*** Material supplied

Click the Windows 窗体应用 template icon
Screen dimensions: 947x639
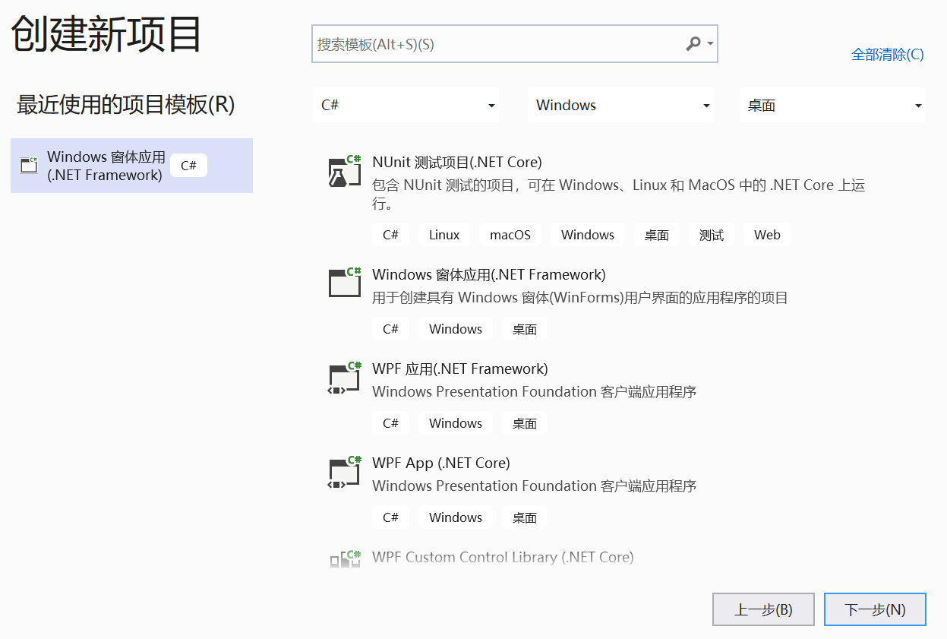click(343, 283)
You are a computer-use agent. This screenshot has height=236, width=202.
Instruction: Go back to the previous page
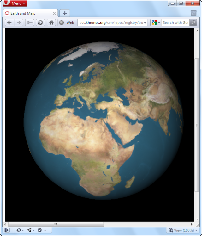click(x=9, y=22)
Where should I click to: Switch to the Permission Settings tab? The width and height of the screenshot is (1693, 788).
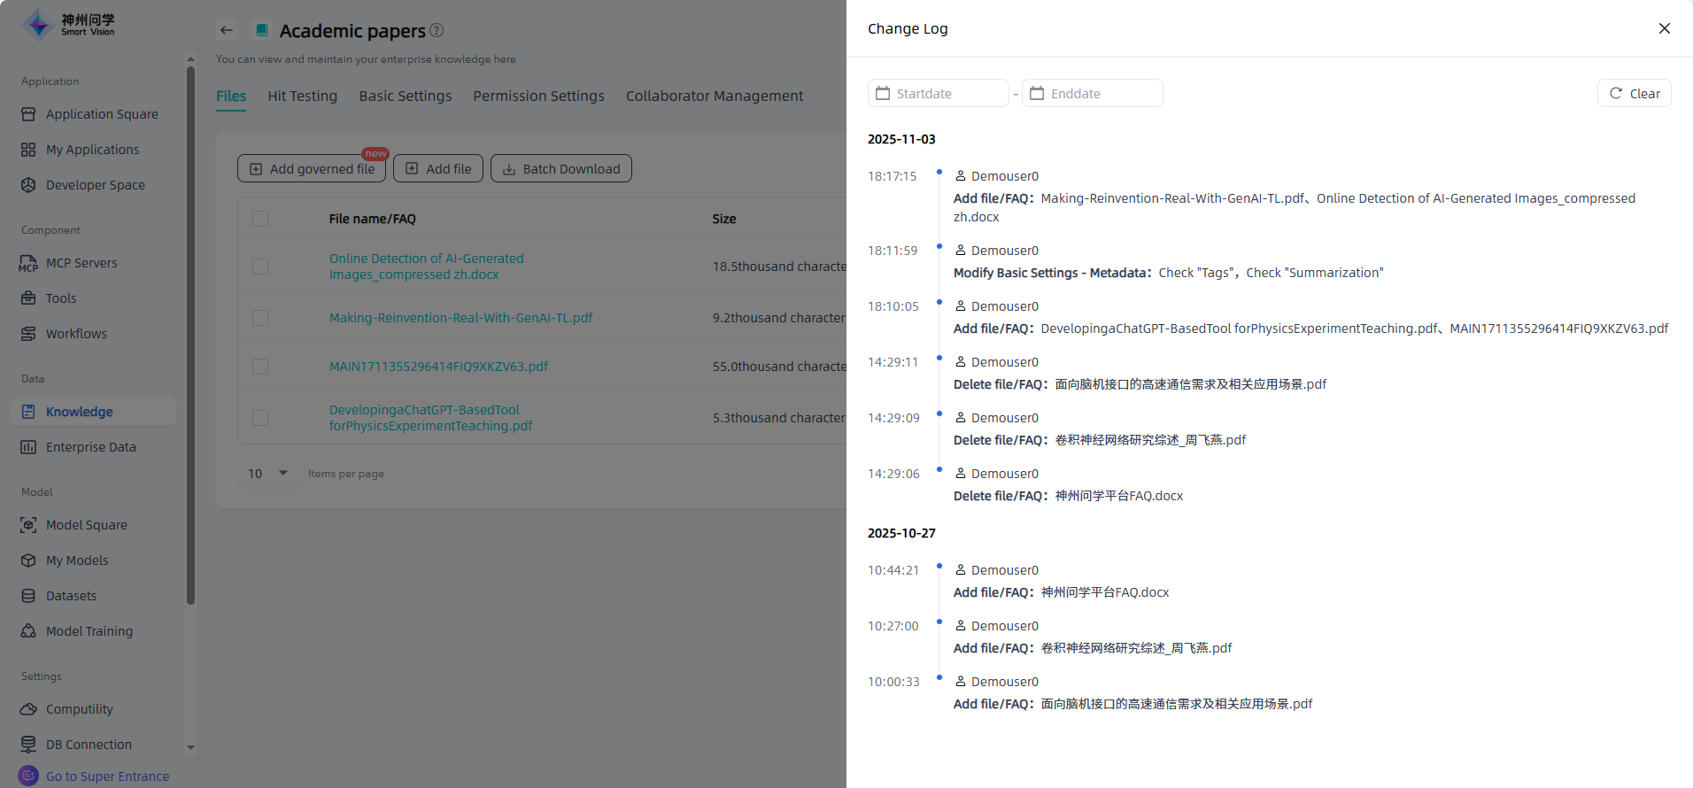pyautogui.click(x=538, y=96)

******

## Exercise requirements
Give back the lines from the one containing "Screen dimensions: 947x639" through the last line of the records above exactly as they appear, both included, and no pictures.

## Worked solution
Screen dimensions: 947x639
click(343, 283)
You are a computer-use agent. This screenshot has height=236, width=202.
Instruction: Go back to the previous page
click(x=9, y=22)
Where should I click to: Switch to the Permission Settings tab? The width and height of the screenshot is (1693, 788).
pyautogui.click(x=538, y=96)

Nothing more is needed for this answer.